“Lion, I guess–Not that yelping. Listen!”
The brief twilight was already fading into the darkness of a moonless night, and as the three crouched together in their shallow nest, they were soon made audibly aware of the savage nature of their surroundings. With the gathering night the jungle wakened into full life. From all sides came the harsh squawking of birds, the weird cries of monkeys and other small creatures, the crash of heavy animals moving through the jungle, and above all the yelp and howl and roar of beasts of prey.
After some contention with Winthrope, Blake conceded that the roars of his lion might be nothing worse than the snorting of the hippopotami as they came out to browse for the night. In this, however, there was small comfort, since Winthrope presently reasserted his belief in the climbing ability of leopards, and expressed his opinion that, whether or not there were lions in the neighborhood, certain of the barking roars they could hear came from the throats of the spotted climbers. Even Blake’s hair bristled as his imagination pictured one of the great cats creeping upon them in the darkness from the far end of their nest limb, or leaping down out of the upper branches.
The nerves of all three were at their highest tension when a dark form swept past through the air within a yard of their faces. Miss Leslie uttered a stifled scream, and Blake brandished his club. But Winthrope, who had caught a glimpse of the creature’s shape, broke into a nervous laugh.
“It’s only a fruit bat,” he explained. “They feed on the banyan figs, you know.”

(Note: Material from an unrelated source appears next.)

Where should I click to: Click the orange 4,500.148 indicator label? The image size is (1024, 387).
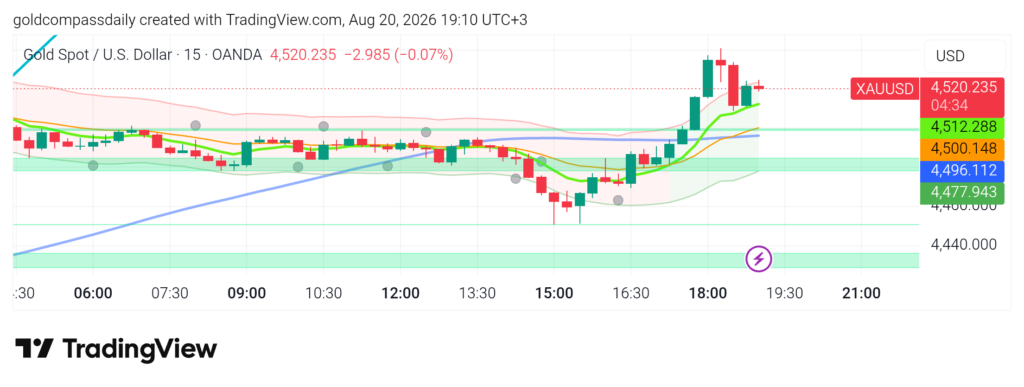963,149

In the reaction from this false alarm, both men relaxed, and began to yield to the effects of the tramp across the mud-flats. Arranging the reeds as best they could, they stretched out on either side of Miss Leslie, and fell asleep in the middle of an argument on how the prospective leopard was most likely to attack.
Miss Leslie remained awake for two or three hours longer. Naturally she was more nervous than her companions, and she had been refreshed by her afternoon’s nap. Her nervousness was not entirely due to the wild beasts. Though Blake had taken pains to secure himself and his companions in loops of the creeper, fastened to the branch above, Winthrope moved about so restlessly in his sleep that the girl feared he would roll from the hollow.
At last her limbs became so cramped that she was compelled to change her position. She leaned back upon her elbow, determined to rise again and maintain her watch the moment she was rested. But sleep was close upon her. There was a lull in the louder noises of the jungle. Her eyes closed, and her head sank lower. In a little time it was lying upon Winthrope’s shoulder, and she was fast asleep.
As Blake had asserted, the mosquitoes had either been blown away by the cyclone, or did not fly to such a height. None came to trouble the exhausted sleepers.